### [Task to carry out]
Please return every line in the rows below that contains the word "agent".

### [Supplied entries]
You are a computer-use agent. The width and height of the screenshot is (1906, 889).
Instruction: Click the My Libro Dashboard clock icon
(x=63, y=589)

...

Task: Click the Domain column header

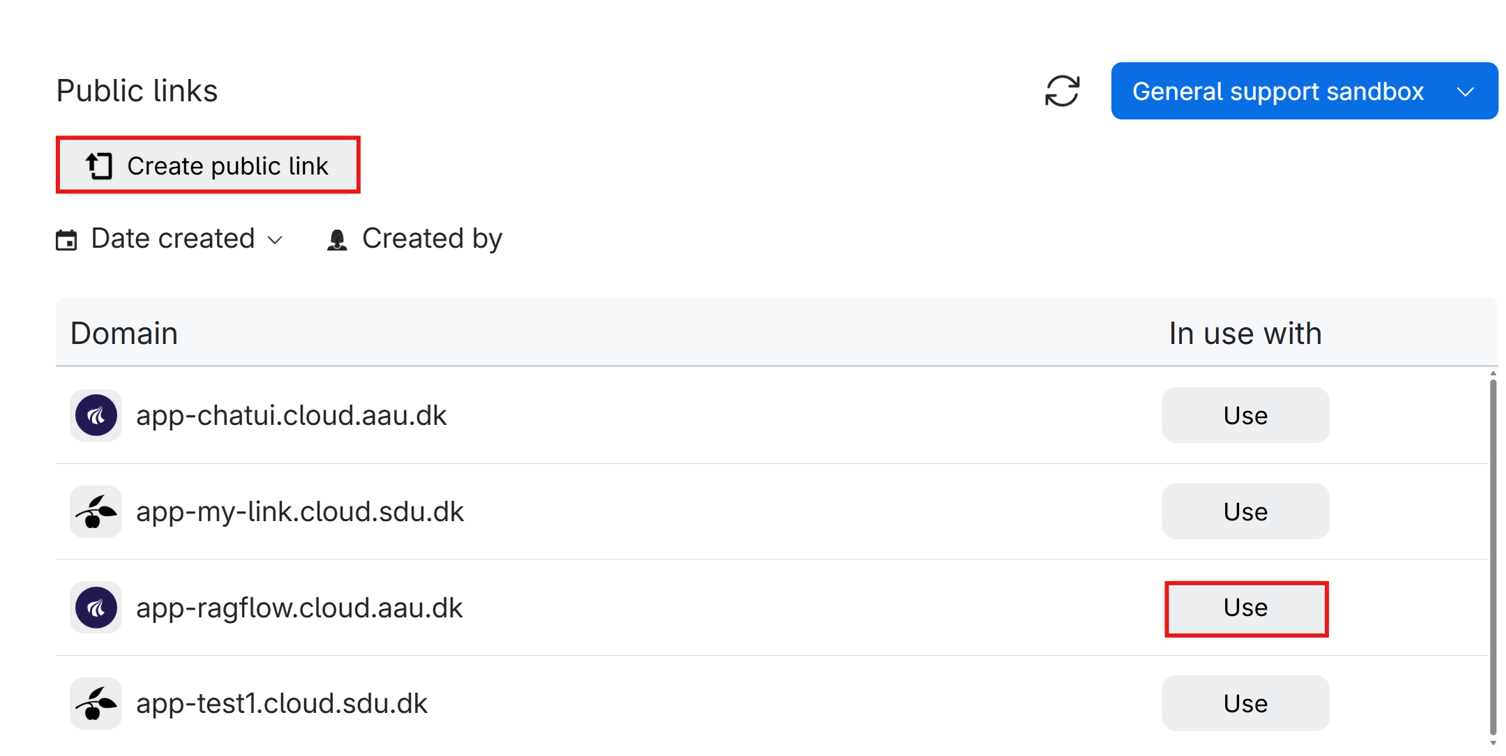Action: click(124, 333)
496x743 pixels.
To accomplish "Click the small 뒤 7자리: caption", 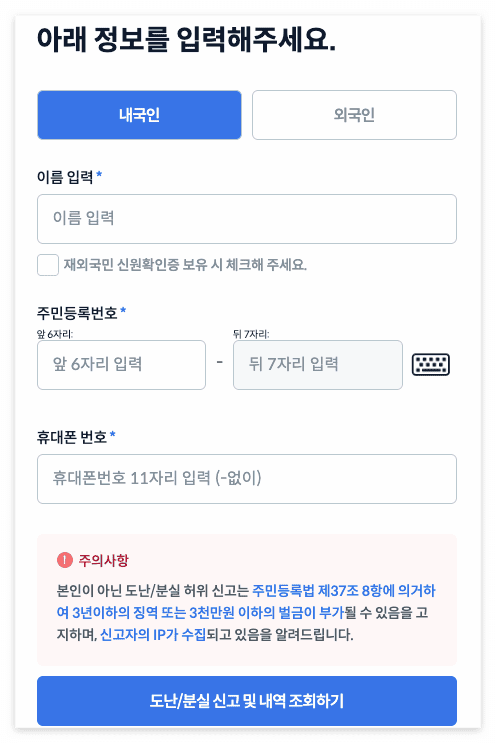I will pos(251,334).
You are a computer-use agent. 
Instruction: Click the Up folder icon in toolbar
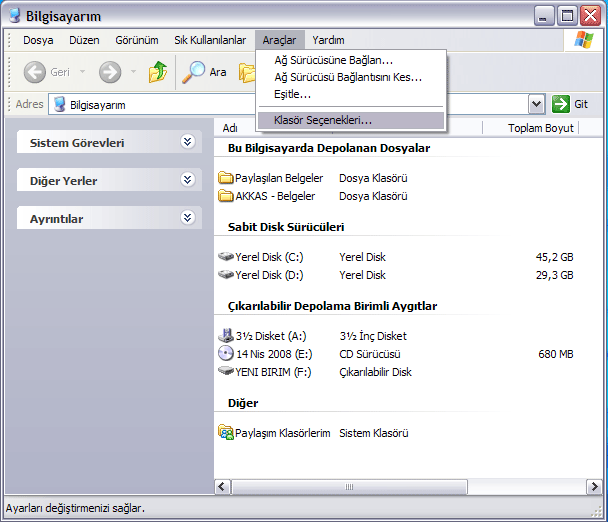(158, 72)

### [Answer to this problem]
You are a computer-use agent. The width and height of the screenshot is (1906, 889).
You are a computer-use agent. 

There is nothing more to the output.